Limitations & Future Work¶
- Performance depends on the quality of the pretrained classifier; biases in the classifier may be transferred to the synthetic data.
- Solving optimal transport for Wasserstein barycenters may become a bottleneck at extremely large class counts.
- The paper does not explore integration with generative models (e.g., GAN or Diffusion models).
- Cross-architecture generalization to data-hungry architectures such as ViTs remains an open avenue for improvement.
Related Work & Insights¶
- The SRe2L family (squeeze–recover–relabel) serves as the most direct baseline; WMDD introduces Wasserstein matching into its recover stage.
- Sliced Wasserstein distance slightly accelerates computation but yields marginally lower performance (Table 5), indicating that full OT computation is critical for quality.

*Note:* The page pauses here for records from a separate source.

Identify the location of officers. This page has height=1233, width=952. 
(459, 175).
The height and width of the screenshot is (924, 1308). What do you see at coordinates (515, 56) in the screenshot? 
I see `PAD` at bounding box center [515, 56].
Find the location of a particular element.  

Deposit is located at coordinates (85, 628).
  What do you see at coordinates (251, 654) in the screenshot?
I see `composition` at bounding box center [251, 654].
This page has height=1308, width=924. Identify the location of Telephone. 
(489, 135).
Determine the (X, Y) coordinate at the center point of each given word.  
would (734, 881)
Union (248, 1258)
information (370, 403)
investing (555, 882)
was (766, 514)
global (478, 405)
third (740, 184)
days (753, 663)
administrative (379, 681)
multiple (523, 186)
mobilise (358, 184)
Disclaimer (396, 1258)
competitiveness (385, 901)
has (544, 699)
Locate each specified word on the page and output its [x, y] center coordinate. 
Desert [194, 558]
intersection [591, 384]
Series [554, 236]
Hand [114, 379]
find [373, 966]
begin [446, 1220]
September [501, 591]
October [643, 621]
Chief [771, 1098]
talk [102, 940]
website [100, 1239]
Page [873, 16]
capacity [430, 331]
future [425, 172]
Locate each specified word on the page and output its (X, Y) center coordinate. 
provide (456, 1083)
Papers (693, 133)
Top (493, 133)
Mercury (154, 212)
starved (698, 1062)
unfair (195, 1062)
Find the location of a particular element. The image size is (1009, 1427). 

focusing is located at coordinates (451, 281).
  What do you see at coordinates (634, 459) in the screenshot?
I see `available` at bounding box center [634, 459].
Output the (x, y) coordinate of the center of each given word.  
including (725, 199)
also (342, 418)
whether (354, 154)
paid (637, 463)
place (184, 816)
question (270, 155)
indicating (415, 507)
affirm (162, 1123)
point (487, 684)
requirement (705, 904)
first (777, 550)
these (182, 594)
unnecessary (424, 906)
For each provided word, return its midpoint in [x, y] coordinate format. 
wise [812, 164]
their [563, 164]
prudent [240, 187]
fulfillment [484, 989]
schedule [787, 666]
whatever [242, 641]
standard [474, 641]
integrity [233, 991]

- The approach may generalize to other scenarios requiring distributional summaries, such as data sharing in federated learning.
Rating¶
- Novelty: ⭐⭐⭐⭐ — Systematically introducing OT theory into dataset distillation is a novel perspective.
- Theoretical Depth: ⭐⭐⭐⭐ — Provides error bound analysis comparing Wasserstein and MMD.
- Experimental Thoroughness: ⭐⭐⭐⭐⭐ — Three datasets, multiple IPC settings, cross-architecture evaluation, and efficiency analysis are all covered.
- Practicality: ⭐⭐⭐⭐⭐ — Excellent computational efficiency, scalable to ImageNet-1K.